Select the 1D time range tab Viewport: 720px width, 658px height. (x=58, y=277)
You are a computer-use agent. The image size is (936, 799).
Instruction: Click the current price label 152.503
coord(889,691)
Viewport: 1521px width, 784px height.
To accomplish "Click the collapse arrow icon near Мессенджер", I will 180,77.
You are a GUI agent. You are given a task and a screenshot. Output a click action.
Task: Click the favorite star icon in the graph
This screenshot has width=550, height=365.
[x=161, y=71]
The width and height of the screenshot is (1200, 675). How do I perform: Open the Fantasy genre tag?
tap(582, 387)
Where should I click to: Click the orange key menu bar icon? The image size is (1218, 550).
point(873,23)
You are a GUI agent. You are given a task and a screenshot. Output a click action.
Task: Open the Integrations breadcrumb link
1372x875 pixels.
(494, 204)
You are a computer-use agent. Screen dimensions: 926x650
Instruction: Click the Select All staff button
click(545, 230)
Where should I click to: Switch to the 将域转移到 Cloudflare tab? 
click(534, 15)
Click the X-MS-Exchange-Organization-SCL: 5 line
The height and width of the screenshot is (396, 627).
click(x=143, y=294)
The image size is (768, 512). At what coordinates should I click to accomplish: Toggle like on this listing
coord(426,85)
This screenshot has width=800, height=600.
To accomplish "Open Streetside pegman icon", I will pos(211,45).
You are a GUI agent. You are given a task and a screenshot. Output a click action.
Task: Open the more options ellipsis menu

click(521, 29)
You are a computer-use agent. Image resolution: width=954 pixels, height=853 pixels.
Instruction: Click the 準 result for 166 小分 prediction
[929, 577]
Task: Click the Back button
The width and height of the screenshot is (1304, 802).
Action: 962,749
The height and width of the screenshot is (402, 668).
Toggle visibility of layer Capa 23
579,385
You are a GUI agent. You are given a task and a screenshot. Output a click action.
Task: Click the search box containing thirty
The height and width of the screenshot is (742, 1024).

→ Exercise description: Set down each line exactly as it appears in the data.

→ Solution below:
Select the 1D time range tab Viewport: 720px width, 658px height. (x=58, y=277)
You are a computer-use agent. The image size is (936, 799).
Instruction: Click the current price label 152.503
coord(889,691)
Viewport: 1521px width, 784px height.
To accomplish "Click the collapse arrow icon near Мессенджер", I will 180,77.
You are a GUI agent. You are given a task and a screenshot. Output a click action.
Task: Click the favorite star icon in the graph
This screenshot has width=550, height=365.
[x=161, y=71]
The width and height of the screenshot is (1200, 675). How do I perform: Open the Fantasy genre tag?
tap(582, 387)
Where should I click to: Click the orange key menu bar icon? The image size is (1218, 550).
point(873,23)
You are a GUI agent. You are given a task and a screenshot. Output a click action.
Task: Open the Integrations breadcrumb link
1372x875 pixels.
(494, 204)
You are a computer-use agent. Screen dimensions: 926x650
Instruction: Click the Select All staff button
click(545, 230)
Where should I click to: Switch to the 将域转移到 Cloudflare tab? 
click(534, 15)
Click the X-MS-Exchange-Organization-SCL: 5 line
The height and width of the screenshot is (396, 627).
click(x=143, y=294)
The image size is (768, 512). At what coordinates should I click to accomplish: Toggle like on this listing
coord(426,85)
This screenshot has width=800, height=600.
To accomplish "Open Streetside pegman icon", I will pos(211,45).
You are a GUI agent. You are given a task and a screenshot. Output a click action.
Task: Open the more options ellipsis menu

click(521, 29)
You are a computer-use agent. Image resolution: width=954 pixels, height=853 pixels.
Instruction: Click the 準 result for 166 小分 prediction
[929, 577]
Task: Click the Back button
The width and height of the screenshot is (1304, 802).
Action: 962,749
The height and width of the screenshot is (402, 668).
Toggle visibility of layer Capa 23
579,385
You are a GUI agent. You are given a task and a screenshot. Output a click action.
Task: Click the search box containing thirty
The height and width of the screenshot is (742, 1024).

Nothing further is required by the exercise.